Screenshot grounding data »
------

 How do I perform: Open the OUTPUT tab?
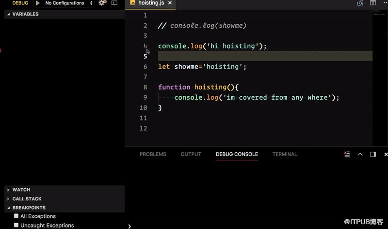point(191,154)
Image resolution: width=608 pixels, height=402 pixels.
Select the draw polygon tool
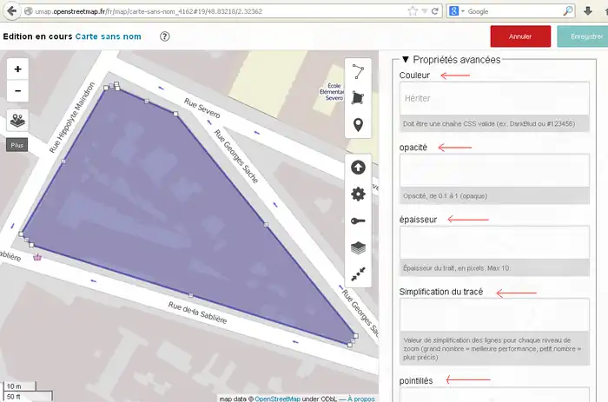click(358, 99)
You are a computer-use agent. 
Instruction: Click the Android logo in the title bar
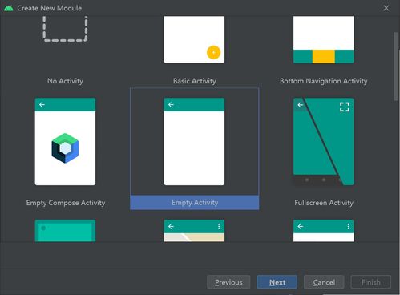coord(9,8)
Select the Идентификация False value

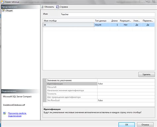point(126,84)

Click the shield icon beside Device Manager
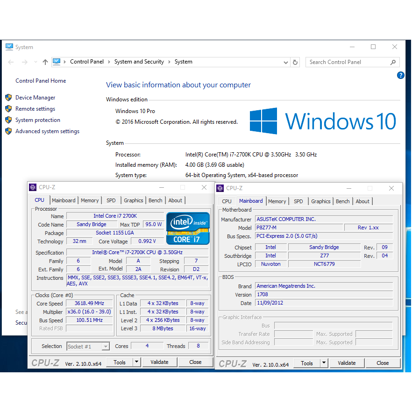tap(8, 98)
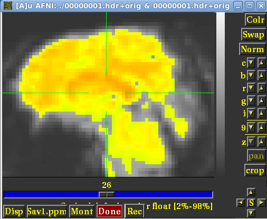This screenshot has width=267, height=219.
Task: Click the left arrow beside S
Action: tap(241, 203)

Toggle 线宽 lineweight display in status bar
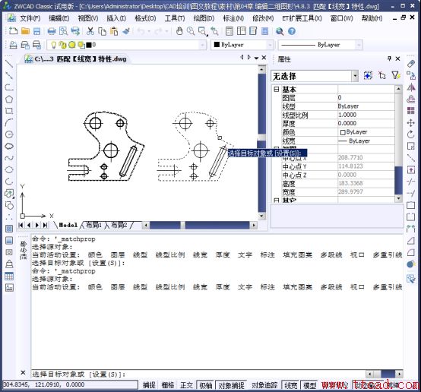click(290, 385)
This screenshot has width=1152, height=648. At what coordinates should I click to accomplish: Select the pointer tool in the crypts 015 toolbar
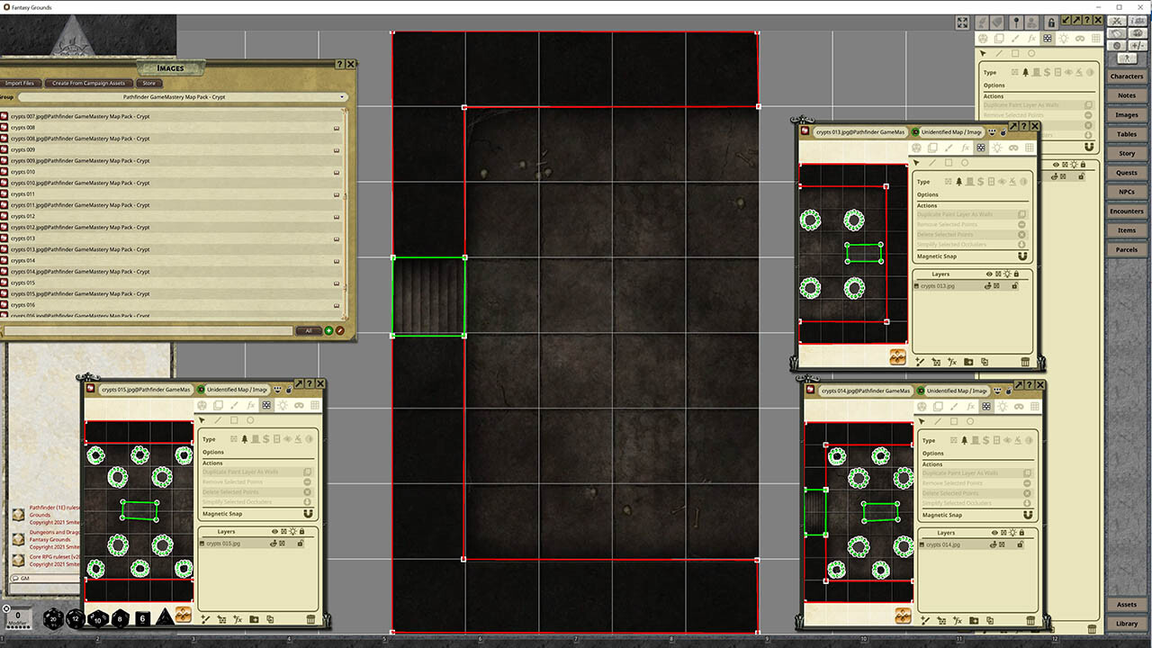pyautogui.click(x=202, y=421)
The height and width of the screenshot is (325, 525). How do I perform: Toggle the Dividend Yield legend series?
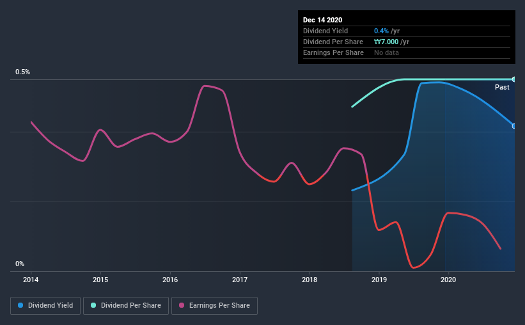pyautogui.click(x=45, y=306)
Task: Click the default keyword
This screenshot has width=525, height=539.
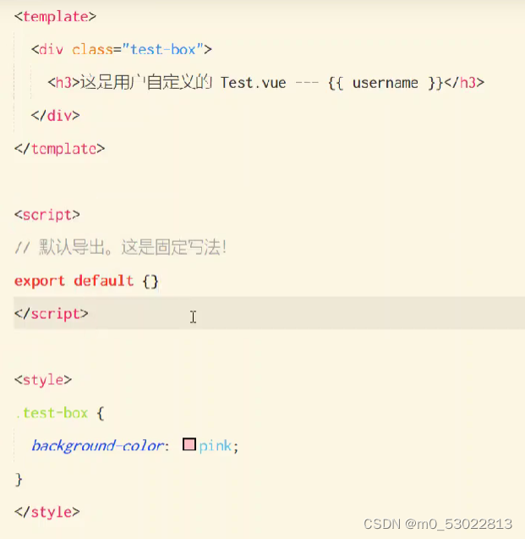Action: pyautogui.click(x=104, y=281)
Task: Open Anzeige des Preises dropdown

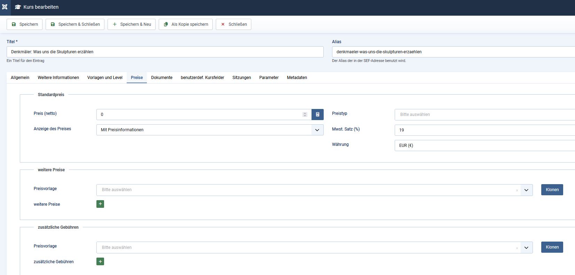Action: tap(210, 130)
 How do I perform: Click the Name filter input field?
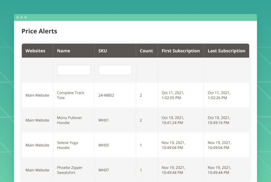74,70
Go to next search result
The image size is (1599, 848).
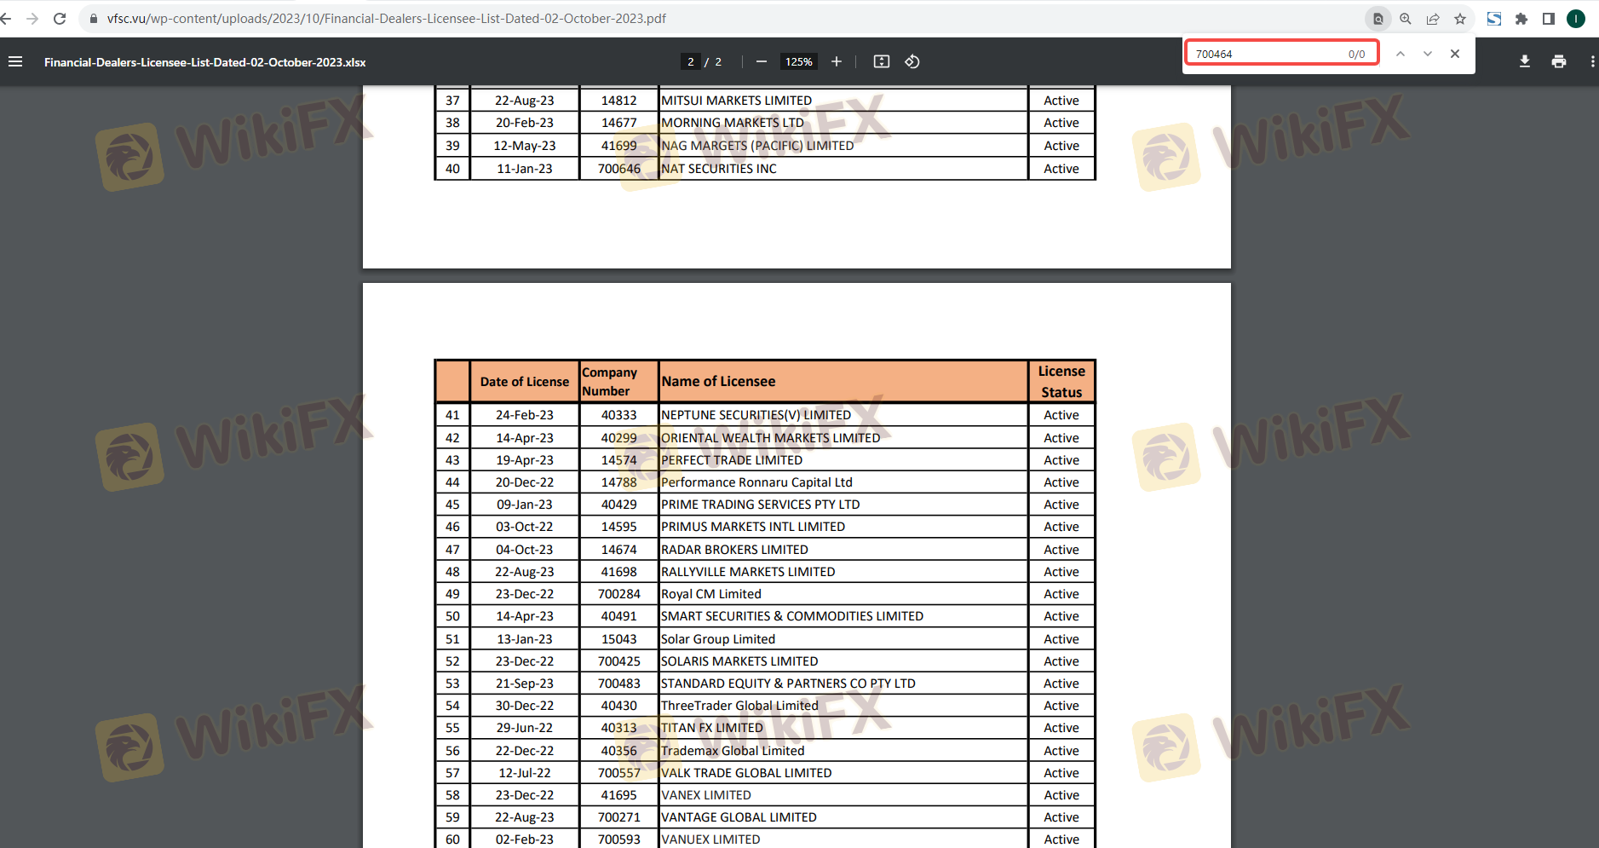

------

Brief » Repeat exactly the lines above, from the line containing "Select the draw polygon tool" through the last line of the records, inclusive; omit any pictures.

Your response »
Select the draw polygon tool
click(358, 99)
You are a computer-use agent. 
Instruction: Click the Android logo in the title bar
coord(9,8)
Select the Идентификация False value

point(126,84)

Click the shield icon beside Device Manager
tap(8, 98)
This screenshot has width=267, height=219.
Task: Click the left arrow beside S
Action: tap(241, 203)

Toggle 线宽 lineweight display in status bar
click(290, 385)
This screenshot has width=1152, height=648. At what coordinates should I click to accomplish: Select the pointer tool in the crypts 015 toolbar
pyautogui.click(x=202, y=421)
The height and width of the screenshot is (325, 525). How do I perform: Toggle the Dividend Yield legend series?
pyautogui.click(x=45, y=306)
Task: Click the default keyword
This screenshot has width=525, height=539.
Action: pyautogui.click(x=104, y=281)
Task: Open Anzeige des Preises dropdown

Action: tap(210, 130)
 How do I perform: Click the Name filter input field?
74,70
Go to next search result
The image size is (1599, 848).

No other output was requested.